Stephen Bartholomeusz
A policy that will pay dividends
The good thing about the Australian Prudential Regulation Authority’s final version of its remuneration policies for banks and other financial institutions is that, apart from some minor tidying up of its detail, it has stuck to the core policies it set out in its original consultation paper in May.
The policies remain principle-based and retain their focus on stronger governance structures and process in relation to remuneration and encourage rather than dictate prudent practices in relation to the detail of incentive schemes.
The approach isn’t prescriptive, although the regulated would be very aware that APRA has the regulatory authority to take action against any institution it felt wasn’t pursuing sound remuneration policies.
The requirements do echo the consensus on remuneration policies that has emerged globally among international regulatory agencies in the aftermath of a financial crisis that was seen to have arisen, either partly or largely, because of remuneration structures that actively encouraged excessive risk-taking.
The principles-based approach allows individual institutions the freedom to devise their own approach to remuneration and incentive structures – provided they have the proper governance framework in place to consider and evaluate the implications of their practices for risk.

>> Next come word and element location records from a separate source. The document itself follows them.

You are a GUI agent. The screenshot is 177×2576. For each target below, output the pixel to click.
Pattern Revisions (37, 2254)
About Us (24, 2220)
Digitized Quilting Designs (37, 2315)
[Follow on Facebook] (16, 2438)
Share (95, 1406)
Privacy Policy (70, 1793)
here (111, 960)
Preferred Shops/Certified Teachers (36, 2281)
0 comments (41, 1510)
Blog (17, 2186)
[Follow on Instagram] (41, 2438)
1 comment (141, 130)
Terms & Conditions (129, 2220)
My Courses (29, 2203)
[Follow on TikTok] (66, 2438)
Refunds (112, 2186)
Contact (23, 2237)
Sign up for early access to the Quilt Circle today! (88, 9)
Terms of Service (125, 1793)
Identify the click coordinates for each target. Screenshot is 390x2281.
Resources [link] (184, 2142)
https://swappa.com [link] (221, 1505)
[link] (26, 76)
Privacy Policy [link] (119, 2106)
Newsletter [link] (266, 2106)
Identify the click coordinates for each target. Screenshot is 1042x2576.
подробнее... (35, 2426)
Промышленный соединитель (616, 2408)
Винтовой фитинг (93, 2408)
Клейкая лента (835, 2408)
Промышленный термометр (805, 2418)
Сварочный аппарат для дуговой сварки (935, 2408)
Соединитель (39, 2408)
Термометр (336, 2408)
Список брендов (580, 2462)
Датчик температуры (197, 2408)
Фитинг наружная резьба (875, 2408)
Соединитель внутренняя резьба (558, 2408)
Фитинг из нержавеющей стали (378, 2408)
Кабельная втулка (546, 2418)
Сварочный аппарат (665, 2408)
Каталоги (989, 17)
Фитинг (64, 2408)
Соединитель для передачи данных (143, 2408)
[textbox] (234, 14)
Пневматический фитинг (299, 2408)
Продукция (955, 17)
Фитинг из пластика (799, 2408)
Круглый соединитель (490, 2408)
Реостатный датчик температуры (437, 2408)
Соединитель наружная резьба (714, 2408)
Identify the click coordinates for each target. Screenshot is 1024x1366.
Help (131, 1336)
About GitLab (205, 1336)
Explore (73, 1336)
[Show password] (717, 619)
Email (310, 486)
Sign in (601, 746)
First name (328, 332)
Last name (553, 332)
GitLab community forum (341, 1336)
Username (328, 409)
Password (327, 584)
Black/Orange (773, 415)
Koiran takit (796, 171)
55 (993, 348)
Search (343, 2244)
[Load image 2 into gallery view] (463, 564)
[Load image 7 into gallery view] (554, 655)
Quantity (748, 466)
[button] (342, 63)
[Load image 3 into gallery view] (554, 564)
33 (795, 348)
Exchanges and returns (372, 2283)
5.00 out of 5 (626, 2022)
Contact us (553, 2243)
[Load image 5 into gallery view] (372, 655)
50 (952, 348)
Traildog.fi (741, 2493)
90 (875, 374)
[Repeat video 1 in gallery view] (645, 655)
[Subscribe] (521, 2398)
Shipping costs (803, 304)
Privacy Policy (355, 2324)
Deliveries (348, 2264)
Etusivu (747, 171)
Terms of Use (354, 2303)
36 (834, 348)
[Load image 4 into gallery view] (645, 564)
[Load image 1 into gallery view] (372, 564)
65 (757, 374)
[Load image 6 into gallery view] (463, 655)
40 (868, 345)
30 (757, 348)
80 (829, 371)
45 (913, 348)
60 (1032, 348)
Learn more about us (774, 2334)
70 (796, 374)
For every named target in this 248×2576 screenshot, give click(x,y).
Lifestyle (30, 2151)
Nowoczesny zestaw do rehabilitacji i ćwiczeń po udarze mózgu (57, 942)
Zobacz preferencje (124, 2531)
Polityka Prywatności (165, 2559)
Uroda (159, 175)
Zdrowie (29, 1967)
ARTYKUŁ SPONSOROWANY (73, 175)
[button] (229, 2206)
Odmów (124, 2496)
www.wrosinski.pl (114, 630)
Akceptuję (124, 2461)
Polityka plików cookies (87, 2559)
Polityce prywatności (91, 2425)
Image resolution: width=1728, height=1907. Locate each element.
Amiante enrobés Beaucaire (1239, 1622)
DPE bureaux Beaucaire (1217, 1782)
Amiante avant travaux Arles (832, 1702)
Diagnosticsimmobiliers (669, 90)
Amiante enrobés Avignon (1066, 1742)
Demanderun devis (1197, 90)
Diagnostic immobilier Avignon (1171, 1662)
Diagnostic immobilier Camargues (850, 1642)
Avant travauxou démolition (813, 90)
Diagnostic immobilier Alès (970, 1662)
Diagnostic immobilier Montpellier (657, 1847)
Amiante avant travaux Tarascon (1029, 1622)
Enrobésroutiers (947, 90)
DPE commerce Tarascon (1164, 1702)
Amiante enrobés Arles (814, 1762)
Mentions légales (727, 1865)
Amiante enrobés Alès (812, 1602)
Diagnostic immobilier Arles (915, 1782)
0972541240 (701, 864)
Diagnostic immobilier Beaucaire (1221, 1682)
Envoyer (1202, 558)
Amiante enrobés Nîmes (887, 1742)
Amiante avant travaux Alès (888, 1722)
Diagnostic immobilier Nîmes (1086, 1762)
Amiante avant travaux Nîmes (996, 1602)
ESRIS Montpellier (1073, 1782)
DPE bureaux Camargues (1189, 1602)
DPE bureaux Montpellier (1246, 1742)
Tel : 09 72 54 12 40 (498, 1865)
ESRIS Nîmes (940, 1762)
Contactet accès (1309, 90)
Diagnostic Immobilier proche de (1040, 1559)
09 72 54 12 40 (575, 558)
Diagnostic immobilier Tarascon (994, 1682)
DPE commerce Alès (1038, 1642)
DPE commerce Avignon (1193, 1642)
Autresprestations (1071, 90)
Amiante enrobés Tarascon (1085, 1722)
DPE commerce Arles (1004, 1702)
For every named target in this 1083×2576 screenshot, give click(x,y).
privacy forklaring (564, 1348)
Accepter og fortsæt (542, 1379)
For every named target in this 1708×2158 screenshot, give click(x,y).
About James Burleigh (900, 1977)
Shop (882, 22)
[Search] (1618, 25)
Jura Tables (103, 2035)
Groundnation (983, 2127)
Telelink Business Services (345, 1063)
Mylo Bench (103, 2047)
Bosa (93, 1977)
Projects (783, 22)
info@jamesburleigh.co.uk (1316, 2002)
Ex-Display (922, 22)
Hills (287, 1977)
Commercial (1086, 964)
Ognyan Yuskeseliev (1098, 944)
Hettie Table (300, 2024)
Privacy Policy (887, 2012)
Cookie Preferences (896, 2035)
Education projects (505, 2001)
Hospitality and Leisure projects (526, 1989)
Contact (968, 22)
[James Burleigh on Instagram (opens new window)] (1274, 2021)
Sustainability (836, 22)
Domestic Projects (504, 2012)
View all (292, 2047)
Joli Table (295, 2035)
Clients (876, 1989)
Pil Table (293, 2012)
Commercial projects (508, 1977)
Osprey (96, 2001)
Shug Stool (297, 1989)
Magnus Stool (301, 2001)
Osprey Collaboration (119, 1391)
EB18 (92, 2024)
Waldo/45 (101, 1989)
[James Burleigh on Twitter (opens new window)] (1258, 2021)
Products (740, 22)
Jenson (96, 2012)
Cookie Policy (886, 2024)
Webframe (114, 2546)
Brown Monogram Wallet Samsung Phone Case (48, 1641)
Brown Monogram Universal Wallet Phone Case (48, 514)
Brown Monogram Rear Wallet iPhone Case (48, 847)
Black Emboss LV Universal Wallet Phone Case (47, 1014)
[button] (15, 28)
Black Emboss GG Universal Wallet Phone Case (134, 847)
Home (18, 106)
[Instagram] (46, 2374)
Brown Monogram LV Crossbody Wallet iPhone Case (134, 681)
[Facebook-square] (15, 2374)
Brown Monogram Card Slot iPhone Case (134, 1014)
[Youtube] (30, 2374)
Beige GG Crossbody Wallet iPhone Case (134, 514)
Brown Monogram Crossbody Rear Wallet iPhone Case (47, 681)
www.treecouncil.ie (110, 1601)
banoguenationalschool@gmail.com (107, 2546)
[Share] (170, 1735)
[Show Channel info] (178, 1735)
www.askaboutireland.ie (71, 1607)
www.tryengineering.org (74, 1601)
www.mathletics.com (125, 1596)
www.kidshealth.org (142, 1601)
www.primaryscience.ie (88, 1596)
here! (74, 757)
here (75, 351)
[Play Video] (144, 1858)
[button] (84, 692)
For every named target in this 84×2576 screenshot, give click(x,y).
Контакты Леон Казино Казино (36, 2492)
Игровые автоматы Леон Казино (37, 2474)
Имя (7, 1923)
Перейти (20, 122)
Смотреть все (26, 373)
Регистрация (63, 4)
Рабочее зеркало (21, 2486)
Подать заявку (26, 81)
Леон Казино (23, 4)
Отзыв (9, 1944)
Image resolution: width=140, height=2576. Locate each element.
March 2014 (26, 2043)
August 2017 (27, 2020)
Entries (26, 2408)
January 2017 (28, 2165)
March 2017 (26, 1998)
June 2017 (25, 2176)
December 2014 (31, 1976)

That is preferable to doing what Kenneth Feinberg, the US pay ‘tsar’ did to those institutions still receiving taxpayer assistance earlier this year. He halved their executive compensation by decree. That will have unintended consequences, given that those banks and other institutions that have repaid their assistance are now back taking risks, paying out big bonuses and recruiting again.
APRA has also resisted lobbying to confine its regulation to banks. Sensibly, while banks may have been the epicentre of this particular crisis (although AIG, of course, was decimated by its risk-taking) APRA will extend the requirements to all the institutions it regulates, including general and life insurers.
The new regime places a special responsibility on an institution’s remuneration committee to both manage and monitor the compensation of senior individuals and report to their main board on the remuneration packages of executives whose roles and responsibilities might impact on the financial stability of the institution as well as more general risk-evaluation of remuneration practices for other employees.
The policies the committee develops must cover, not just employees, but third parties contracted to perform functions on the institutions’ behalf that could expose the organisation to risk.
Despite submissions to the contrary, APRA says there is sufficient evidence that the activities of third-party distribution channels created losses for regulated institutions (a reference to Storm Financial and the like, perhaps) to support its position.
Originally APRA wanted the remuneration of risk and financial control staff de-linked from the performance of the businesses they oversee but it has softened that stance slightly to provide some latitude to link the incentives for the chief risk officer and chief financial officer to the group performance "in certain circumstances". That’s a concession to the continuing war for talent.
The significance of APRA’s approach isn’t that the board of a bank or other regulated institution delegates remuneration policy to a committee and then washes its hands of the issue, but rather that each institution has a group of independent directors with expertise, or access to expertise, develop remuneration policies and monitor their implementation with a particular focus on their impact on risk-taking.
All financial institutions take risk and all financial institutions routinely experience losses as a consequence, even in the best of times. Even after the experience of the crisis regulators don’t want to discourage that.
However, boards do need to ensure they understand the risks being taken and that remuneration structures don’t promote excessive risk-taking – which fundamentally means creating symmetry in their incentive schemes between risk-adjusted performance and rewards over reasonable timeframes. A contributing factor to the crisis was the prevalence of short-term incentives for risk-taking that had no regard to longer term outcomes.
APRA does, of course, have the ability to balance schemes it considers encourages excessive risk taking by imposing capital surcharges on individual institutions. It has that authority today.
One would expect that once the new requirements are implemented and the remuneration and incentive policies and structures are developed, it will fine-tune its capital requirements to reflect the level of risk-taking encouraged by particular institutions’ remuneration strategies.